|At left, Marlon
Bishop ’07 and Leigh Senderowicz ‘07 received Thomas J. Watson Foundation
Fellowships, which facilitate independent projects abroad.
Watson Fellowship Allows Seniors to Study Abroad
Two Wesleyan students will have the opportunity
to travel abroad and conduct independent studies as Thomas J. Watson
Marlon Bishop ’07 and Leigh Senderowicz ‘07 each received the $25,000 award.
The Thomas J. Watson Foundation Fellowship provides graduating college
seniors with a one year fellowship to explore an independent project outside
of the United States, to enhance their capacity for resourcefulness,
imagination, openness, and leadership and to foster their humane and
effective participation in the world community.
Approximately 195 students were nominated to be Watson Fellows; of these,
only 50 were accepted. They come from 24 states and seven foreign countries.

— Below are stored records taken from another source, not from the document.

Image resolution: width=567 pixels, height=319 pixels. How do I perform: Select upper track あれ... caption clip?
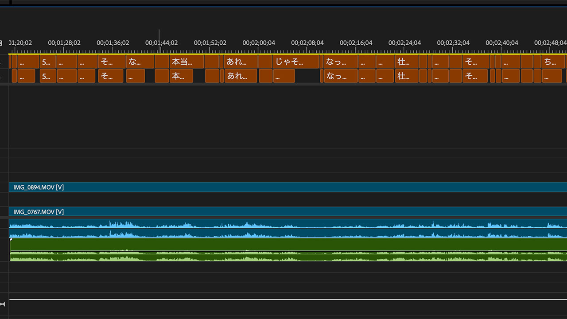241,62
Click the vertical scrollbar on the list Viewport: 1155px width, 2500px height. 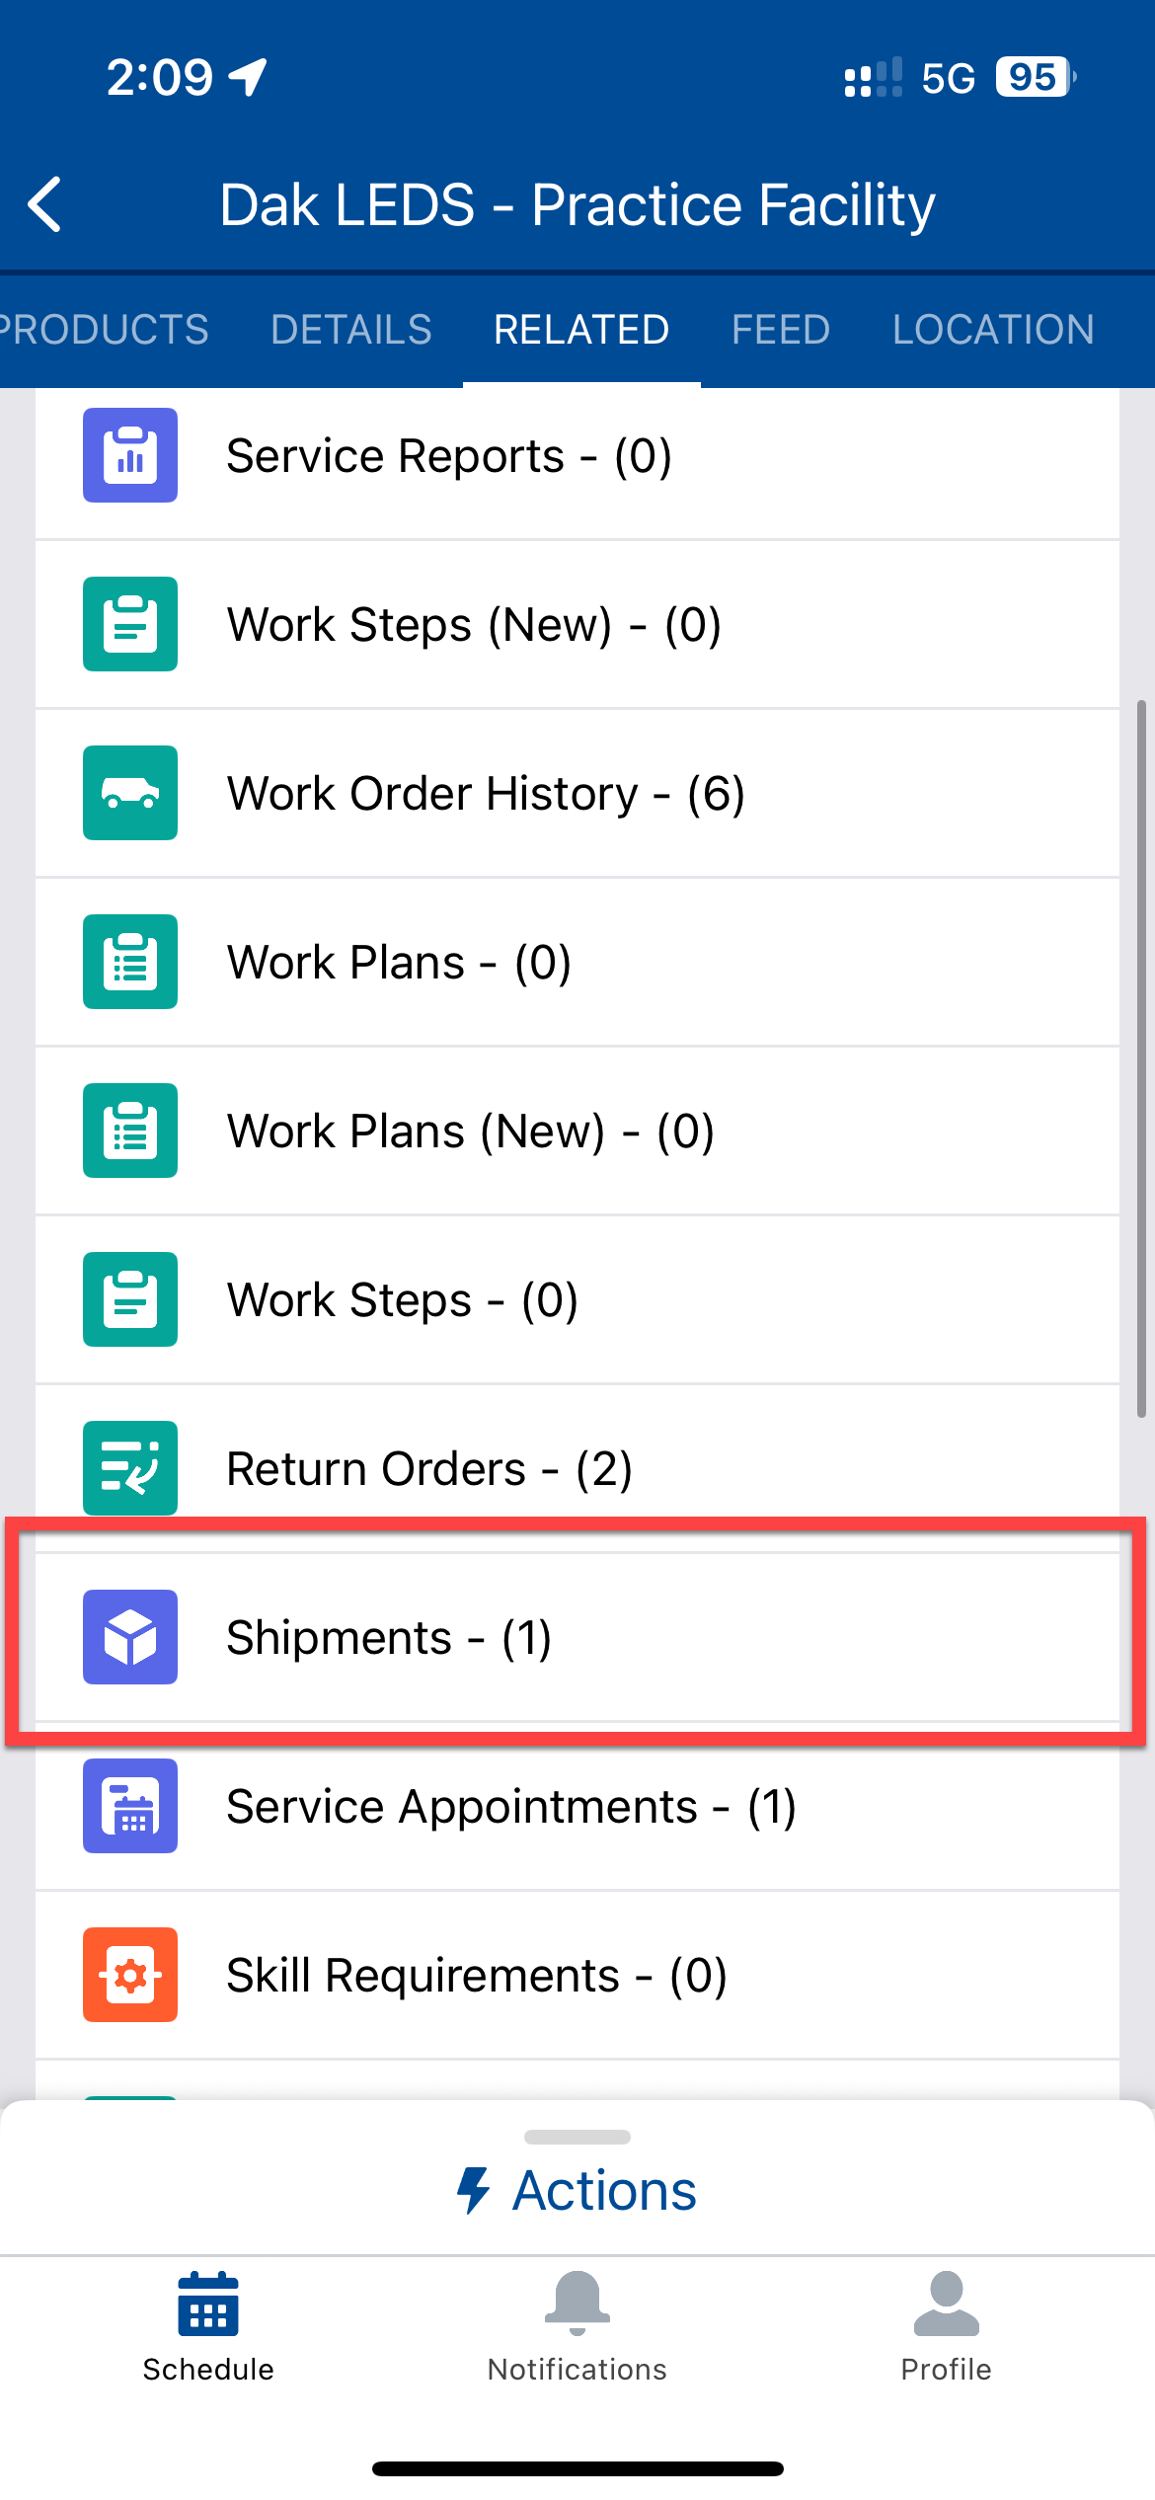(x=1141, y=1058)
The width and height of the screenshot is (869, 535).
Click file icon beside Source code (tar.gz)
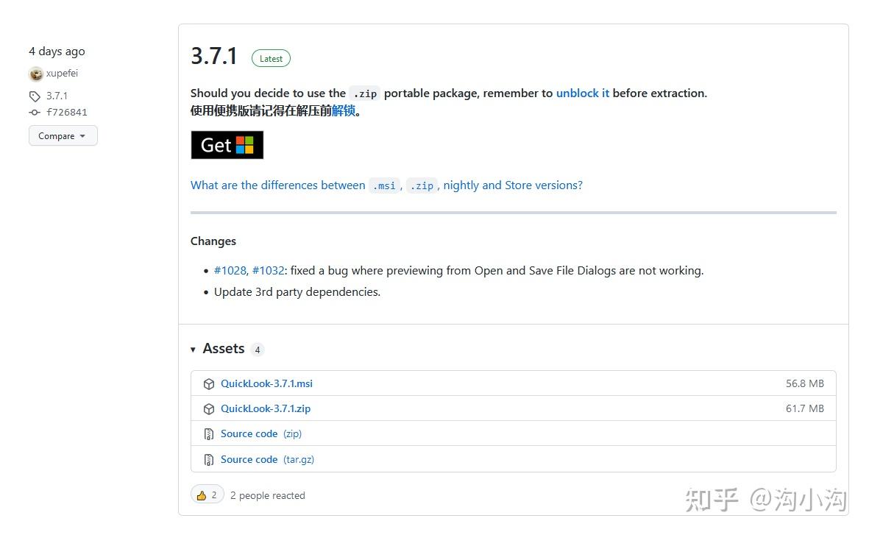(209, 460)
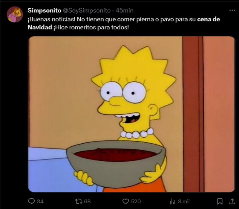Click the 8 mil views count
Screen dimensions: 239x209
click(184, 202)
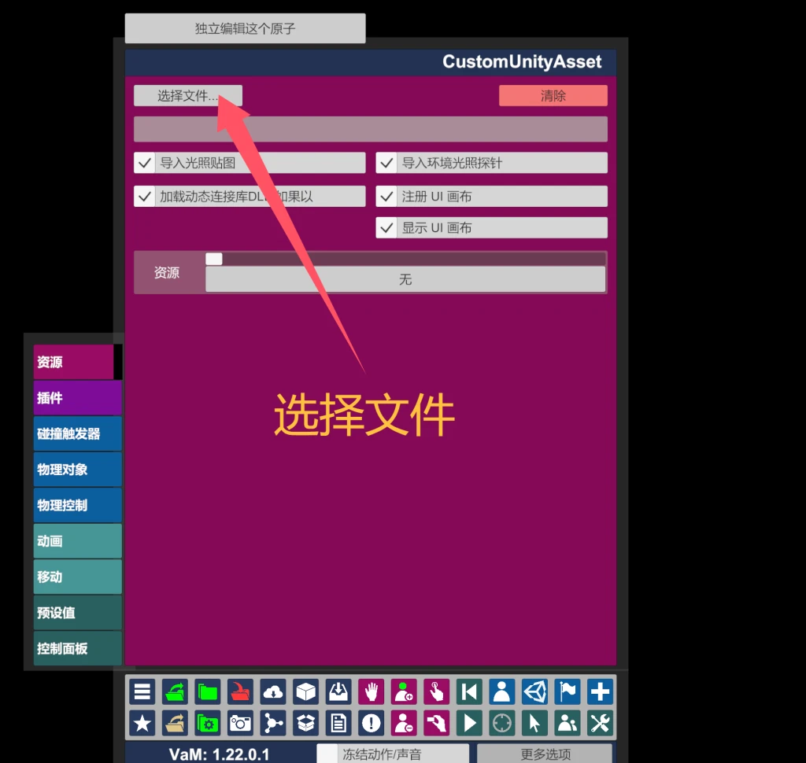Click the cloud download Hub icon
Viewport: 806px width, 763px height.
[272, 691]
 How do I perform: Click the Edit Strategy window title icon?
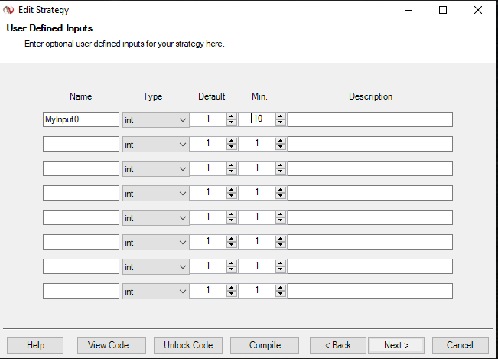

Louise Brown, associate dean of the college and campus liaison, nominated
Bishop and Senderowicz.
“We are delighted that Marlon and Leigh will have this unequaled opportunity
to experience learning on a global scale, “Brown says. “They will not only
engage in a project about which they are passionate, but also experience the
personal and intellectual stretch from undertaking an independent project in
countries outside the United States. Being awarded seven fellowships over
the past five years is a wonderful recognition of the intellect, creativity
and character of Wesleyan students.
Bishop will travel to the Dominican Republic, Honduras, Uruguay, Ecuador and
Brazil for his study “From Punta to Palos: Exploring the Hidden Afro-Latino
Musics.” Senderowicz will travel to Peru, Senegal, South Africa, Turkey for
a study titled “Taboo and Tolerance: Reproductive Health in Cultural
Bishop's psroject comes from a personal musical connection to the
African-derived musical styles of the United States, a great interest in
Latin America and its cultural milieu, and a musicological education at
Wesleyan. The Queens, N.Y. native started playing piano when he was 10, and
started performing musical jams at the age of 14. He’s explored rock,
American blues, soul, funk, jazz, classical and Afro-Cuban music, and at the
age of 16, developed a fascination for Latin American culture and music
during a visit to Peru.
Bishop recalls playing his charango, a small Andean string instrument, and a
group of teenagers with guitars and flutes came by, curious to see what a
“fair-haired gringo” was doing with a local instrument. Though he only knew
a handful of chords, it was enough to play along and he and the Peruvians
spent the rest of the day playing.
“Though I spoke little Spanish at the time, I was able to communicate
meaningfully with people who lived a world apart through music,” Bishop
says. “The Watson year will take my personal, musical, and academic
development to the next level, synthesizing the knowledge I have achieved
into a single vision of the cultural processes that make music what it is.”
Senderowicz will look at how women's health is affected by the laws of a
nation, the dictates of culture, the directives of religion, the politics of
international development organizations, and the values of the women
themselves. Specifically, she will examine reproductive health choices by
looking at the situation at each rung of the ladder as aid money travels
from international organizations down to women seeking health care.
She intends to talk with administrators, doctors, nurses, traditional health
care practitioners, and most importantly, women seeking reproductive health
care at non-governmental organizations and local health clinics.
“The biggest thing I hope to accomplish is gaining a sense of what my role
in a broader global context should be,” Senderowicz says. “I’m going to use
this once-in-a-lifetime opportunity as a chance to re-engage and try to
figure out where I can make positive interventions.”
The foundation selects its fellows by identifying individuals who
demonstrate leadership, resourcefulness, imagination or vision,
independence, integrity, responsibility and emotional maturity and courage.
A candidate's academic record, while not of primary importance, is also
considered, together with those extracurricular activities that reflect both
initiative and dedication.
Watson Fellows must create, execute, and evaluate their own projects.
Fellows set their agenda and decide how questions can be answered, when it
is time to move on, if a project must be adjusted in any way. All fellows
are required to maintain contact with the foundation during their year
abroad, and submit a final evaluation.
“I'm very lucky not to have to jump into the grind of a career, and want to
make the most possible out of this year,” Bishop says. “A year of travel,
adventure, new sights and sounds, education, the joy of exploration of a
little-studied subject. It all sounds like a great experience.”